There exists serious concern regarding the use of a text top-level type for N3. See the recent discussion on www-rdf-comments. Garret Eric Prud'hommeaux wrote:
Hi all, there are a couple languages that have been used for a while, turtle and n3, and I am trying work out the right media types to register for them.
== Cast of Characters ╔══════════╦══════════════════════════════╦══════════════════════╗ ║ name ║ role ║ current media type ║ ╠══════════╤══════════════════════════════╤══════════════════════╣ ║ RDF │ data model │ N/A ║ ╟──────────┼──────────────────────────────┼──────────────────────╢ ║ RDFXML │ XML serialization of RDF │ application/rdf+xml ║ ╟──────────┼──────────────────────────────┼──────────────────────╢ ║ ntriples │ simple serialization of RDF │ text/plain ║ ╟──────────┼──────────────────────────────┼──────────────────────╢ ║ turtle │ textual serialization of RDF │ application/x+turtle ║ ╟──────────┼──────────────────────────────┼──────────────────────╢ ║ n3 │ extension¹of turtle language │ text/rdf+n3 (not ║ ║ │ expressing a superset of RDF │ registered) ║ ╚══════════╧══════════════════════════════╧══════════════════════╝
¹ The origins of turtle and n3 are complicated, but this is the most practical model for media type consideration.
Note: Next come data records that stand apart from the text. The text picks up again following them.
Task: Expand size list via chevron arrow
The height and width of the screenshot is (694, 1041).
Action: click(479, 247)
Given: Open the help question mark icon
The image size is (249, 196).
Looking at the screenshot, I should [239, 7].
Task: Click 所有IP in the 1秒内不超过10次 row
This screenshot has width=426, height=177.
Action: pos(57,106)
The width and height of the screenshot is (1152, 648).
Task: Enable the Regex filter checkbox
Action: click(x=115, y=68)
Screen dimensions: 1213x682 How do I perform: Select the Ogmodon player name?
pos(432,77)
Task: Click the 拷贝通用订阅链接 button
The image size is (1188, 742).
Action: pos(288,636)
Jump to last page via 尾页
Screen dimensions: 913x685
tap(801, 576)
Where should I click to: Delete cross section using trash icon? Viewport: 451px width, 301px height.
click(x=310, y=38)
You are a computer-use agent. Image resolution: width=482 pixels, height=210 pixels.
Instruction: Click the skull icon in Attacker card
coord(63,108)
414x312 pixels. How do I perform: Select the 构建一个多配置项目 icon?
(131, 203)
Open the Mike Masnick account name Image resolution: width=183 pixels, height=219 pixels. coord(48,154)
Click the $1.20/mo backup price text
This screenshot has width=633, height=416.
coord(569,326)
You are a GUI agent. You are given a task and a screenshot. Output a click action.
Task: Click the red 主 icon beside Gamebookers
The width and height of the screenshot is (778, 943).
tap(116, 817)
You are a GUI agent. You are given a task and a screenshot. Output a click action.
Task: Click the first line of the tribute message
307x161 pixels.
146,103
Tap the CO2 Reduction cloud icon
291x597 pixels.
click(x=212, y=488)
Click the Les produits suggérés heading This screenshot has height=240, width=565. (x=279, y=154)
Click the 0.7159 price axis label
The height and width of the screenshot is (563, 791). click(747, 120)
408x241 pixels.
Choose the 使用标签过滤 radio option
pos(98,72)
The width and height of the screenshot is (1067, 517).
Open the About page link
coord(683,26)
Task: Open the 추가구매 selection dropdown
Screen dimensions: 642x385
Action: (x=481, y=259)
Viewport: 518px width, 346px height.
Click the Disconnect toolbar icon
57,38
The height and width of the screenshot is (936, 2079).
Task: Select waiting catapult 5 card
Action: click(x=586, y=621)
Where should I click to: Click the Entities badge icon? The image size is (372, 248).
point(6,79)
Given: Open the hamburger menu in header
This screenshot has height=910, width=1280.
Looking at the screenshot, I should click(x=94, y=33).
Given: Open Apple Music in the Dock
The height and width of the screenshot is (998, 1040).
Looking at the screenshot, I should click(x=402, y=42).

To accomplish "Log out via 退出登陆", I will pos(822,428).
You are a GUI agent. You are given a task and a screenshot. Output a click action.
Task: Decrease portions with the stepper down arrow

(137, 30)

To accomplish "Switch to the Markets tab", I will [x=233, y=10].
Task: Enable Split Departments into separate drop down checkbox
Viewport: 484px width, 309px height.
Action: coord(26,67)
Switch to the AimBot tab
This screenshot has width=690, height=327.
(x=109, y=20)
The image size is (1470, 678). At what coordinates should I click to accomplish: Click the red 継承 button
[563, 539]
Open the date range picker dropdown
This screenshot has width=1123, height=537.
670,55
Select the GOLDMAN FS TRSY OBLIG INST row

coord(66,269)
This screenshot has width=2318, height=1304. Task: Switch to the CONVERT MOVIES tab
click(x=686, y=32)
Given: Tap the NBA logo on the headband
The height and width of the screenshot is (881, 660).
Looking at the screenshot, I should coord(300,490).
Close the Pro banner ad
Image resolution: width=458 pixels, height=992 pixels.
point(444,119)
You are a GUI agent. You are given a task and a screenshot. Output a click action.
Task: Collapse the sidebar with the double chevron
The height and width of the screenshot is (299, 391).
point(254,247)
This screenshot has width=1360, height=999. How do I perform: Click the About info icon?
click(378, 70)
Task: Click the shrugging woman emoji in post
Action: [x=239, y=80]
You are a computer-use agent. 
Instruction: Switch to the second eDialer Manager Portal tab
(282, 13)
These languages will be published under http://www.w3.org/TR/ (which implies certain persistance and update policy) as soon as I work out what to include in the media type registration. In the mean time, see http://www.dajobe.org/2004/01/turtle/#sec-mime http://www.w3.org/DesignIssues/Notation3
Neither the turtle nor n3 media types are registered. I seek advice from the community on exactly how to register them, as I will have to beat out some sort of consensus in order to register them.
== Issues • subsumption relationshop — n3 subsumes turtle in both data model and grammar. To that end, text/n3; and text/n3; profile=turtle have been suggested. Another suggestion has been text/rdf+n3 and text/rdf+turtle , in somewhat the spirit of XML (where the +xml indecates the that it's the XML encoding of the preceding datatype).
• subtree — turtle and n3 are certainly more human-readable than ntriples (as they are basically extensions of ntriples, with namespace prefixes and abbreviations for some atoms). The default character encoding of iso-8859-1 is certainly outdated, and doesn't make sense for any of these languages. Garret Wilson (Cc'd) raised the question of whether a text/ registration may force the charset to be, say, utf-8². Both n3 and turtle, as well as related langs like SPARQL, are explcitly utf-8. Can the registration include text like "The encoding is always UTF-8"? Would that mean that the media type would not need a constant charset parameter?
² http://lists.w3.org/Archives/Public/www-rdf-comments/2007OctDec/0017
== Strawman Let me propose: n3: text/rdf+n3 turtle: text/rdf+turtle with [[ Encoding considerations: The encoding is always UTF-8 ]] and the expectation that [[ Content-type: text/rdf+n3 ]] (or +turtle) fully specifies the media type and the character encoding.
A plea to all: bear in mind that this consensus bit is a hard job, and that the world will be much better off if we can reach a timely compromise. We've suffered for five years without these media types so let's keep our mission reallistic.